In recent days, we have been watching a disaster play out in Texas. A blast of arctic air that plunged south caused natural gas and oil pipelines to freeze, interrupting the supply of fuel to power plants, and ultimately causing a massive blackout across the state. For businesses that have been shut down yet again due to circumstances beyond their control, they may be asking the same question that they asked when the first coronavirus stay-at-home orders issued last year: Do I have insurance to cover this? The answer is also much the same: Maybe.

The basic commercial property policy form that some smaller businesses may have purchased does not cover business interruption losses due to lack of utility service that occurs off premises. The reason is relatively simple. Coverage extends to direct physical loss or damage to insured property and attendant business interruption, but if a transformer miles away from an insured location sustains physical loss or damage, there may be direct physical loss to property, but not to the policyholder’s property. But if the lack of electricity leads to a lack of heat, and the lack of heat causes pipes to freeze and burst, and that results in severe water damage, even if the business interruption from the lack of utility service is not covered, the ensuing losses due to water damage may be covered. And if the ensuing loss or damage results in business interruption, coverage may still be available.

In addition, not every business purchased an off-the-shelf standard policy form. Many businesses purchased policies that exclude off-premises service interruption but then add it back as an “additional coverage” or “coverage extension” subject to a sublimit rather than full policy limits, and which kicks in after a 12 hour “waiting period” or “qualifying period,” usually 12 hours, is met.

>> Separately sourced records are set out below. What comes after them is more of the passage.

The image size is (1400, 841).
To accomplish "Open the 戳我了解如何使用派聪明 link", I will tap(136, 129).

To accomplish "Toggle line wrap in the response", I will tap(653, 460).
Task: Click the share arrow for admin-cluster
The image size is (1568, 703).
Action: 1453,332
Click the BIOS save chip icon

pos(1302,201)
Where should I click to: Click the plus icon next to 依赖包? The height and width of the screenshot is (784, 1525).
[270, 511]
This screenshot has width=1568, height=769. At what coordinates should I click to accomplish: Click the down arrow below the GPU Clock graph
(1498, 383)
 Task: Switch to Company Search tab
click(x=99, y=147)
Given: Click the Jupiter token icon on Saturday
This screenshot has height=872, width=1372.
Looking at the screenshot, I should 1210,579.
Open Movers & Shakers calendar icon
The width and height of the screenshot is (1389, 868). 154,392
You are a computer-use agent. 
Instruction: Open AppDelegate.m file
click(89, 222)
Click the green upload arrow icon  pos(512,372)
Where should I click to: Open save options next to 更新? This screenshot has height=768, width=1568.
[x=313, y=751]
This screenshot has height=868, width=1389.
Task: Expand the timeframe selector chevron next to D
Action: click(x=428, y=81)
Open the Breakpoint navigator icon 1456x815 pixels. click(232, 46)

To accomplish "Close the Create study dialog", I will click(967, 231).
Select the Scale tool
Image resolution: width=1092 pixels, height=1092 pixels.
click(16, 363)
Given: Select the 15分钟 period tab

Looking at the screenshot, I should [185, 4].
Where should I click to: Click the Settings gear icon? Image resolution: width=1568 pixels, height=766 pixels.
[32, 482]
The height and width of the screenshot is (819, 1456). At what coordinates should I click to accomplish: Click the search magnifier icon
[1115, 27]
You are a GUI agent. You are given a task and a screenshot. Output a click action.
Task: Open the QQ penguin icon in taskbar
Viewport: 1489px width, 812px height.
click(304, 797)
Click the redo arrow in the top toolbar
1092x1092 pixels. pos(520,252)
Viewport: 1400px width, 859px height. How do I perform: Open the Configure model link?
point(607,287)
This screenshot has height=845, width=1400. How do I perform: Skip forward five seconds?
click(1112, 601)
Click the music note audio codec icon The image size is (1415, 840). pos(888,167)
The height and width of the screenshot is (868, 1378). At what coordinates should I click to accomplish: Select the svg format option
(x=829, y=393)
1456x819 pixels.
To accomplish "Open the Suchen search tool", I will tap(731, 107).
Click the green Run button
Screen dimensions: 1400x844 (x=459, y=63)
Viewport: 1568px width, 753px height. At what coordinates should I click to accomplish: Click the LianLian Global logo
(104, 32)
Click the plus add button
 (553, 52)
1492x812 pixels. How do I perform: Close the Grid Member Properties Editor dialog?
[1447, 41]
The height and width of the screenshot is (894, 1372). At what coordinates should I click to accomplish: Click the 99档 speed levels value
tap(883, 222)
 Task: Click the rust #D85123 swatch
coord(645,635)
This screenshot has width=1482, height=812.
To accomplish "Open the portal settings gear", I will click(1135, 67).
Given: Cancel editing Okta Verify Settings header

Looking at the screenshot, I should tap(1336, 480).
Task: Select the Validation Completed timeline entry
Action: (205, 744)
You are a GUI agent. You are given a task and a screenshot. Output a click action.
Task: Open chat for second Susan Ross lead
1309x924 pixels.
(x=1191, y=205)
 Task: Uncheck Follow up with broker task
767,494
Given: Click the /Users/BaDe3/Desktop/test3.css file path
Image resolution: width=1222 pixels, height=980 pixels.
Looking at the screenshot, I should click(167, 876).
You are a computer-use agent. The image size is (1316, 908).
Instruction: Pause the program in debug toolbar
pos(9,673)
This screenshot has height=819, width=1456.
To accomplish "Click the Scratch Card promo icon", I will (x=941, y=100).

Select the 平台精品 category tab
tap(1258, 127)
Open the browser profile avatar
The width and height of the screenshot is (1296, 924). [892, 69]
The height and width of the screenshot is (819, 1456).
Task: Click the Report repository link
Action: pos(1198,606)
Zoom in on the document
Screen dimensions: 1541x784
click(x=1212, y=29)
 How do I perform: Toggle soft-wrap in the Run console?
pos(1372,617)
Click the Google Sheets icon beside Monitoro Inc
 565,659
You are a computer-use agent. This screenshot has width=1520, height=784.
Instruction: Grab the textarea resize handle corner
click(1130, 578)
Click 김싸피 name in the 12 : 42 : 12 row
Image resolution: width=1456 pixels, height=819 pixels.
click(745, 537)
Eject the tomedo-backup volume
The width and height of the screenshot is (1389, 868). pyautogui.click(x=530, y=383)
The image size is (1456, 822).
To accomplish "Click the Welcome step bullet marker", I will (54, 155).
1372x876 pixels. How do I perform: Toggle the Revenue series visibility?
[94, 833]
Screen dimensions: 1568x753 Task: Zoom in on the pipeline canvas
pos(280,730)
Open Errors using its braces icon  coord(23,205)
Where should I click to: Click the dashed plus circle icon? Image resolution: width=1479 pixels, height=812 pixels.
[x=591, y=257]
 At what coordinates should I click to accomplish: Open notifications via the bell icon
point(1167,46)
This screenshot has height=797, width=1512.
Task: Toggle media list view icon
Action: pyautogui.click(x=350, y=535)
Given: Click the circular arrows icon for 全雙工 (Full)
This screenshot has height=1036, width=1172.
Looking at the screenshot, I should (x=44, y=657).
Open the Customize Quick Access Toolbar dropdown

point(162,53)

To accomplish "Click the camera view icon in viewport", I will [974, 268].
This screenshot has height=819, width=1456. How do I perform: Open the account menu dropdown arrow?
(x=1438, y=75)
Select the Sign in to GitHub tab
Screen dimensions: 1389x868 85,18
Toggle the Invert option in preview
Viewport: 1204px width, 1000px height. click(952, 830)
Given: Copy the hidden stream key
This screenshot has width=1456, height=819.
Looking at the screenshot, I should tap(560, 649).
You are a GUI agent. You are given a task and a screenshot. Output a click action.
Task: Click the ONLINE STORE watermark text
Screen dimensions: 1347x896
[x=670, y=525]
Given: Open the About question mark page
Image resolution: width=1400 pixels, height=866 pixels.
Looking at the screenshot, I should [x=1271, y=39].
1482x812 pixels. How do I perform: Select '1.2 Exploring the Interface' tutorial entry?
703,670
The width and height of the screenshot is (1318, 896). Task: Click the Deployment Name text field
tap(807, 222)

But even if coverage exists, what is the measure of loss? Typically, business interruption loss is measured as a loss of earnings. Generally speaking, the net earnings of the last year are compared to the earnings during the period of interruption, and the difference is the policyholder’s loss. In this case, however, the earnings for the last year are substantially less than one would expect due to COVID-19, which makes it even more difficult to determine the actual loss of business income.

Given these issues, one can expect that insurers will once again take the position that even if coverage is available, the loss under the policy is negligible. And that can only mean one thing: more insurance litigation, and perhaps, more insurance coverage class actions. Because the individual businesses may not have sufficient resources to combat their insurers in court, the prospect of class actions where counsel can aggregate those claims on a contingency basis may also be inevitable.

So, what should policyholders to do right now? The first thing each policyholder should do if they have experienced business interruption due to Texas’ deep freeze is make a claim. If you bought your policy from an insurance broker or agent, you can ask them to do it for you; it’s their job. And once the claim is made, work with your accountant and qualified coverage counsel, to help walk you through the claim process, as everything you say to your insurer can and will be used against you in a court of law. This is not a time to ask your brother-in-law who is a personal injury lawyer or provides tax advice, to assist you. Engage coverage counsel who represents policyholders. And finally, if you get confirmation of coverage, ask for an advance. There is no reason that the insurance company cannot advance some costs while they continue to adjust the claim. As I always tell my clients, not making a claim is the only way to be sure that you won’t recover.